Linha do Triângulo de Pascal

Pascal's triangle: a row of binomial coefficients

Row n of Pascal's triangle is just the binomial coefficients C(n, k) = n! / (k!(n − k)!) written out for k = 0, 1, …, n. Every entry is the sum of the two sitting above it, and add up a whole row and you land on 2ⁿ. The patterns hiding inside are what make it fun. There's the symmetry C(n, k) = C(n, n − k), the diagonals that carry triangular and tetrahedral numbers, and Fibonacci numbers waiting along the shallow diagonals. Read the entries modulo 2 and the Sierpinski fractal appears. Blaise Pascal pulled all of this together in his Traité du Triangle Arithmétique (1654), but the structure already shows up earlier in Chinese, Indian and Persian sources. Take n = 4 as an example: the row reads 1, 4, 6, 4, 1, and sure enough 1 + 4 + 6 + 4 + 1 = 16 = 2⁴.

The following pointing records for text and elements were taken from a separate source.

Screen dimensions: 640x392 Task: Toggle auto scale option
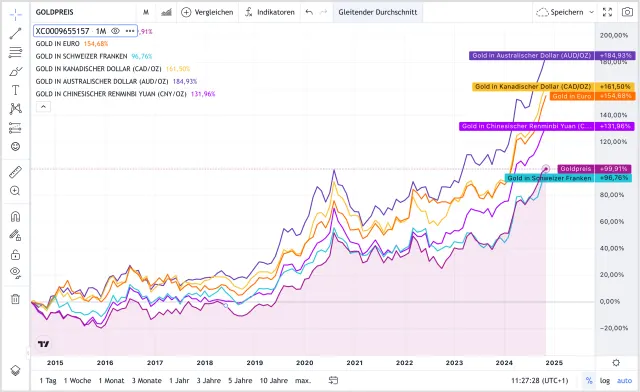[x=624, y=381]
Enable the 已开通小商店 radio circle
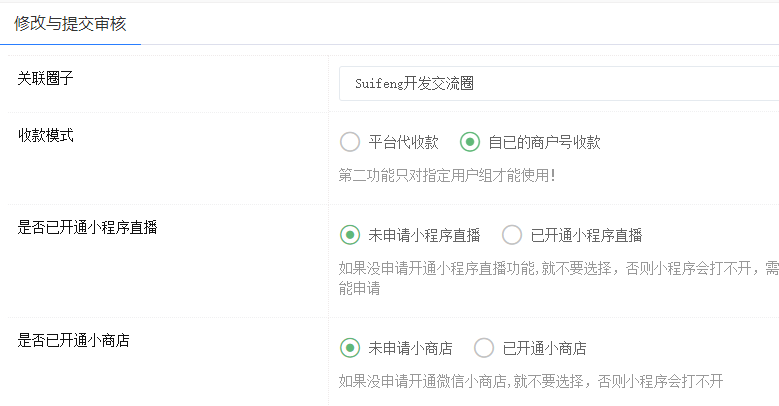The height and width of the screenshot is (406, 779). 484,349
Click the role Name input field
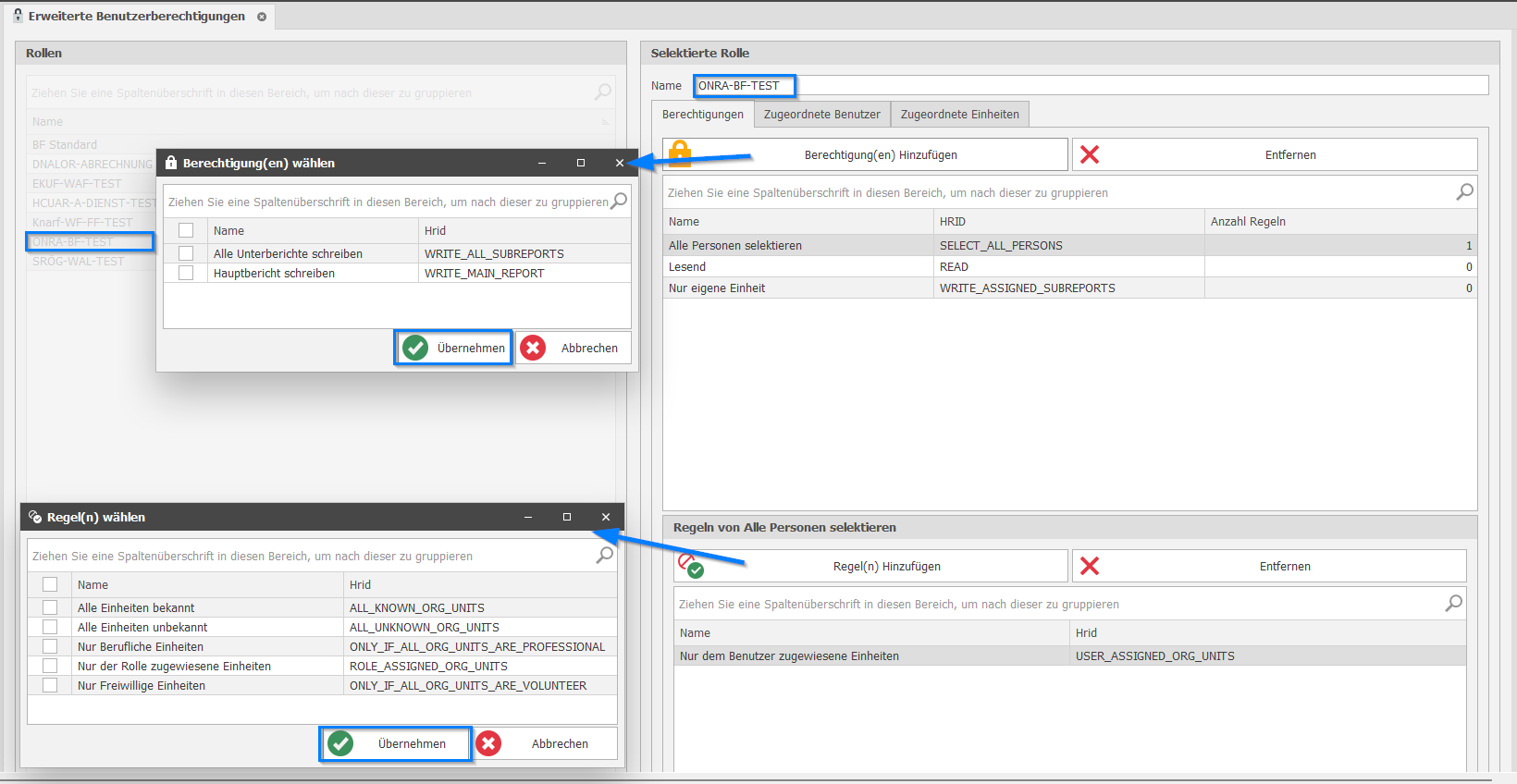This screenshot has width=1517, height=784. pos(1092,86)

Applications: combinatorics, probability and algebra

Those same rows feed the binomial theorem (a + b)ⁿ = Σ C(n, k)·a^(n−k)·b^k. They handle combinatorial counting, telling you how many subsets of size k you can pull from n items. They give you binomial probability, the number of ways to land k heads across n tosses. And they turn up in high-school algebra, in the ENEM-style binomial expansions students grind through.

FAQ

Where does row 0 start? Right at the top. Row 0 holds a single entry, 1 = C(0, 0), and from there row n always has n + 1 entries.

Why does each row sum to 2ⁿ? Set both terms to 1 in the binomial theorem and the answer falls out: (1 + 1)ⁿ = Σ C(n, k) = 2ⁿ.

What is the relation to Fibonacci? Add up the entries running along the shallow diagonals and you get the Fibonacci numbers, one after another.

And the Sierpinski triangle? Reduce the triangle modulo 2, paint the odd entries black, and the Sierpinski fractal pattern stares back at you.